Hasta ese momento, Michael había logrado contener los daños, pero cada día resultaba más difícil convencer a las partes implicadas. Danny Boy había eliminado a un poli y eso era algo que no pasarían por alto con facilidad, ni tan siquiera los polis corruptos con los que tenían que bregar a diario. Resultaba imposible tener una empresa de esa magnitud sin la aprobación oculta de las agencias gubernamentales. Todo el mundo necesitaba dinero y eso era precisamente lo que a ellos les sobraba. Desde que habían empezado a trabajar en España ganaban más que una empresa multinacional y vivían bien, aunque no tanto como hubiesen podido. No había necesidad de hacer público su éxito, ni de llamar la atención de Hacienda. Algún día vivirían como reyes y disfrutarían de lo acumulado, pero eso lo tenía planeado para el futuro, cuando ya estuviesen muy lejos de allí y nadie les pudiera hacer el más mínimo daño.
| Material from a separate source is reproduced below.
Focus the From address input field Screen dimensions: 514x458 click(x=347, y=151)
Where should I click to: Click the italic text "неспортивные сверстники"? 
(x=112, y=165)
Por desgracia, muchos de los polis que tenían a sueldo tenían la desagradable costumbre de alardear demasiado de lo que ganaban, razón que provocaba que los más pobres y menos extravagantes investigasen sus ganancias. Su ostentosa forma de vivir les causaba muchos problemas y, de vez en cuando, necesitaban que alguien se lo recordase. Un Rolex o un nuevo Mercedes no encajaba en el aparcamiento de una comisaría de policía y, a menos que alguien de su familia hubiese fallecido y le hubiera dejado una fortuna, no había forma de explicar tal cosa. Eso llamaba la atención de todo el mundo y no resultaba beneficioso para los negocios. Por qué no se lo montaban más discretamente era algo que no alcanzaba a comprender. Era como si no pudiesen esperar hasta mejor momento para enseñarles a sus colegas sus posesiones. Colegas que podían ponerlos a buen recaudo por un tiempo. La verdad es que no era muy inteligente de su parte, pero tenían sus manías y, precisamente por ellas, se dejaban sobornar. Michael también comprendía que unas cuantas libras de más alterasen la vida de una persona que jamás se había visto en posesión de tanto dinero. Era normal, además de algo que tenía muy en cuenta antes de reclutar a nadie. El dinero, una bonita suma de dinero, era lo que los llevaba a la perdición y solía ser también la causa de su repentina muerte. Parecía que les quemara los bolsillos y, si no se controlaban y empezaban a despilfarrar, había que meterlos en cintura. Esa repentina riqueza era lo que los convertía en personas ambiciosas, y había observado en muchas ocasiones lo rápido que se gastaban su primera paga y lo muy rápido que volvían a por más. Y lo mucho que estaban dispuestos a hacer con tal de ganarse un par de los grandes. Michael prefería a los jugadores porque jamás tenían el dinero suficiente tiempo como para ir alardeando y, si ganaban, lo apostaban de nuevo a un caballo, a un galgo o en una partida de cartas. Aun así, se estaba convirtiendo en un verdadero problema mantenerlos a todos a raya.